Dr. X was fortunate to own and practice in various multidisciplinary clinics working alongside MDs, PTs, nurse practitioners, and physician assistants. The referrals of patients from the medical side were always constant and allowed patients to experience chiropractic care that might not otherwise have the opportunity to do so.

It also allowed Dr. X to have many bittersweet moments knowing he helped alleviate chronic pain symptoms, but bitter in the realization that if the patient had only started chiropractic care first, he or she may have avoided numerous rounds of pain medications, spinal injections, or even surgery.

This all could have been avoided with the proper patient and MD education.

Ineffective education

In the many years of chiropractic practice, and the myriad methodologies of patient education on the market, chiropractic as a profession is still not seeing more than 8 percent to 10 percent of the current population.

Most often, patients with a musculoskeletal condition present to their family physician for care, who then refers them to the physical therapist. For the most part, chiropractic is not included in this referral pattern across the nation.

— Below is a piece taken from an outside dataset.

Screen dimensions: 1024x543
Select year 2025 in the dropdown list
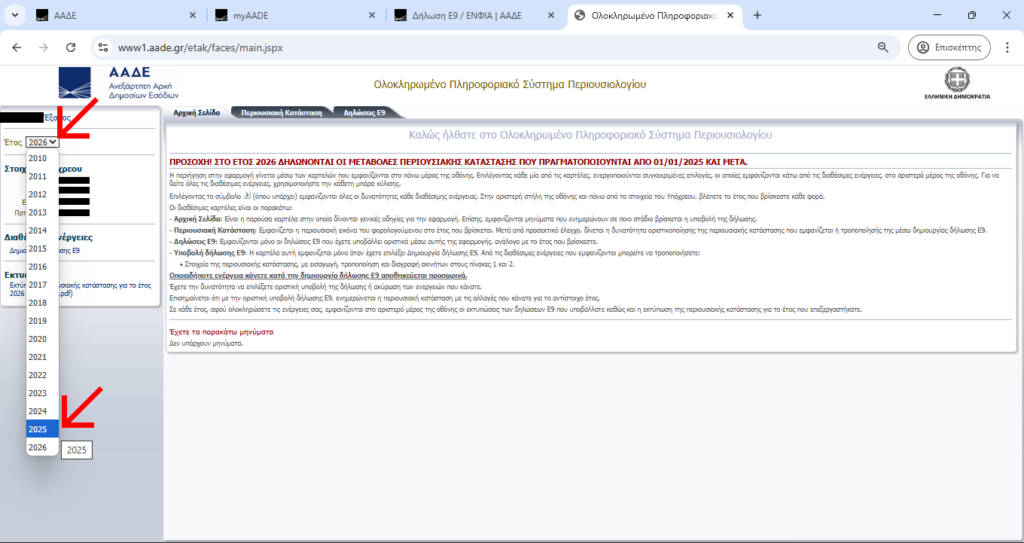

Why is this still happening with all the advances in scientific research that indicates the efficacy and cost-containment advantages of chiropractic care? Chiropractic has been focusing its educational activities on the wrong sources.

Turf wars must end

Patient education is important, but in order to see and help more patients that should start with chiropractic care, you need to educate MDs. To begin this process, chiropractic has to cease the turf wars that have existed between mainstream medicine and chiropractic for decades.

There will always be MDs and DOs that will never refer to a chiropractor; however, chiropractic must rise above this pettiness and move forward for the sake of the patients. Chiropractic must be the bigger person and begin to break down the barriers that are ultimately keeping patients who need your services away.